I think this problem could be solved extremely easily (like, in 3-4 hours with no risk of breaking anything and the ability to roll it back with the click of a button if something goes wrong) by simply creating a new API endpoint, something like enterqueueforreviewdata (or literally anything) that takes in a number specifying how many reviews the client wants to recieve (and also accepts a string like “all” if they want all of them) and then generates an ID, adds it to a queue, and sends that ID back as the resultion to the request. Then another endpoint, we’ll call it getreviewdata, that expects incoming requests to include the previously generated ID and responds by either telling the requester to try again later if it hasn’t finished yet, or if it has finished, responds with the reviews as requested.

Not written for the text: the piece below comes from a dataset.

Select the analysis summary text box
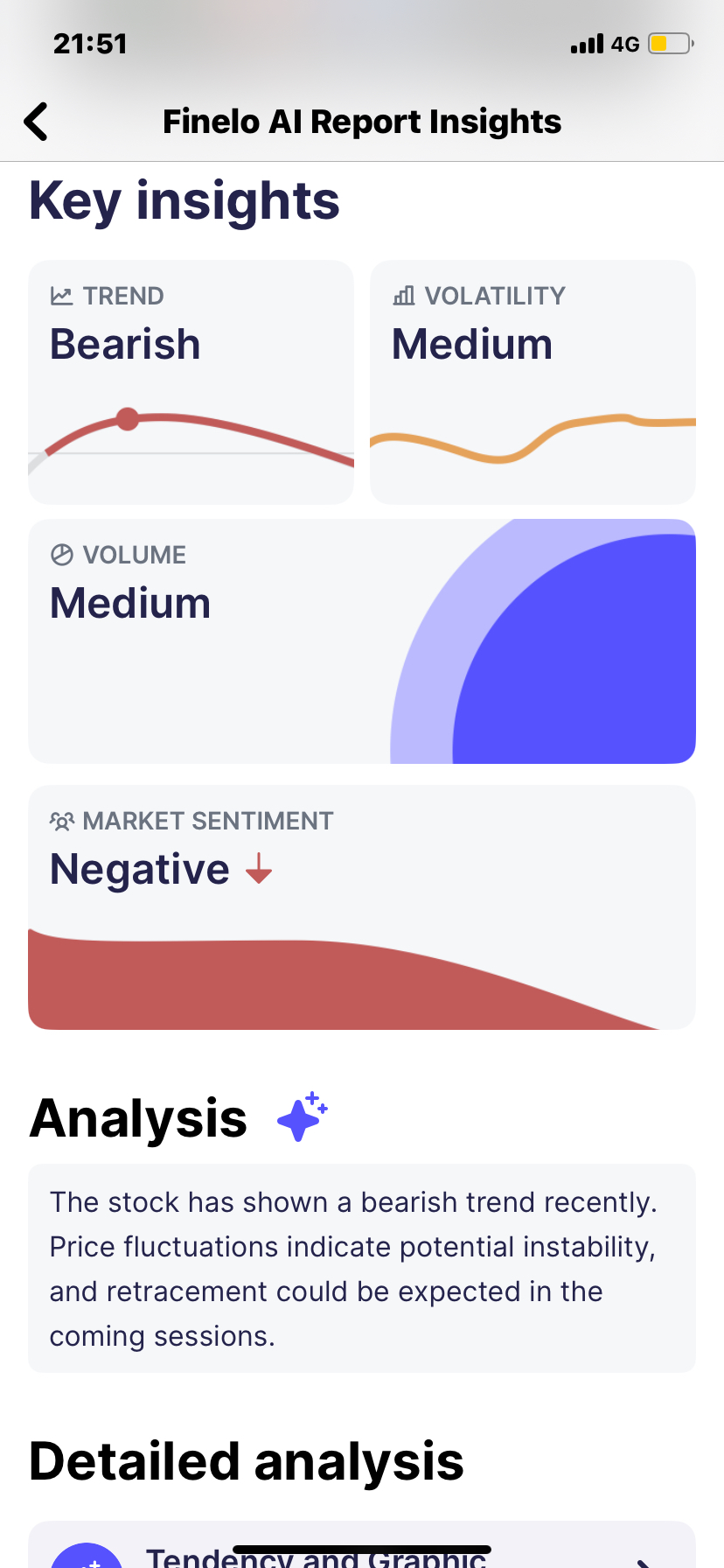724x1568 pixels. (362, 1269)
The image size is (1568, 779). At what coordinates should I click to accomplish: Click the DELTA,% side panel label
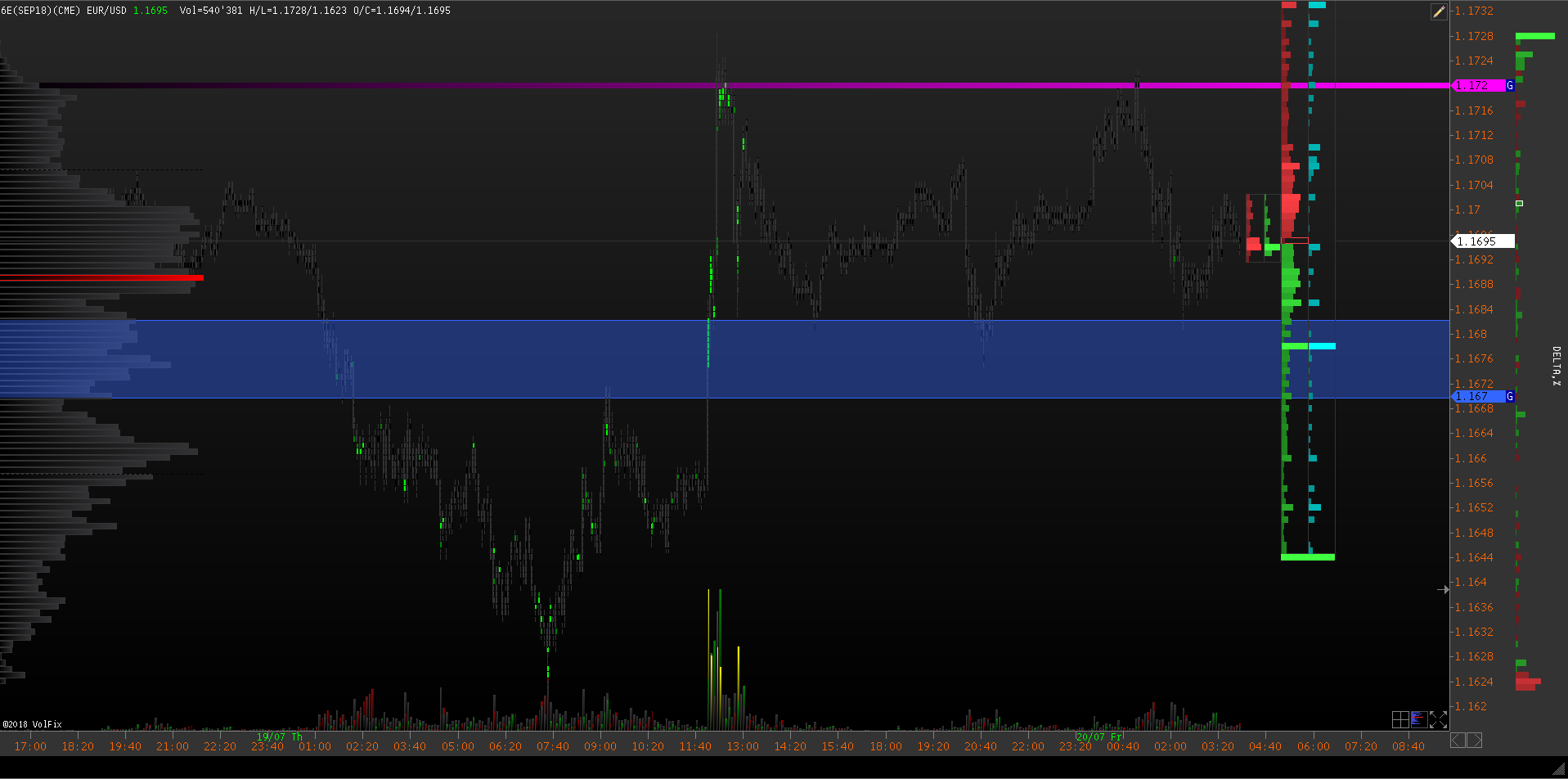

This way you can throttle the database any way you want to, for example, only allowing 5 requests to go through every second or something like that. The client will then just keep pinging the getreviewdata endpoint with their ID every 5 seconds (or any number of seconds) until their data has been collected and is ready. As soon as the data is collected it can be wiped from the server’s memory - or wiped if it isn’t collected within 20 seconds of being pulled from the database (or any amount of time, really). That way it won’t fill up the RAM on the server since a max of 100 users’ worth of data will need to be stored at any given time.

This would also allow existing applications to not break, since it isn’t replacing the reviews endpoint and is simply adding two new ones - thus allowing applications to make the switch if they want to, but not forcing them to.

This way, when every third-party app wants to update all their data at the same moment in the day, it won’t overload the server. Those 1,000 (or however many) requests all coming in at the same moment will be stretched over a 3-minute period and processed as the database becomes available. This not only makes it impossible to overload the database, but also incentivizes third-party app developers to have some variety in their request times for their own sake - since making the request during a dead period reduces the wait time - thus naturally spreading out the requests throughout the day. It also allows apps like the one I want to make who only need the data one time (not on a recurring basis) and at random times throughout the day (at the user’s discretion) to still access the data regardless of the time of day.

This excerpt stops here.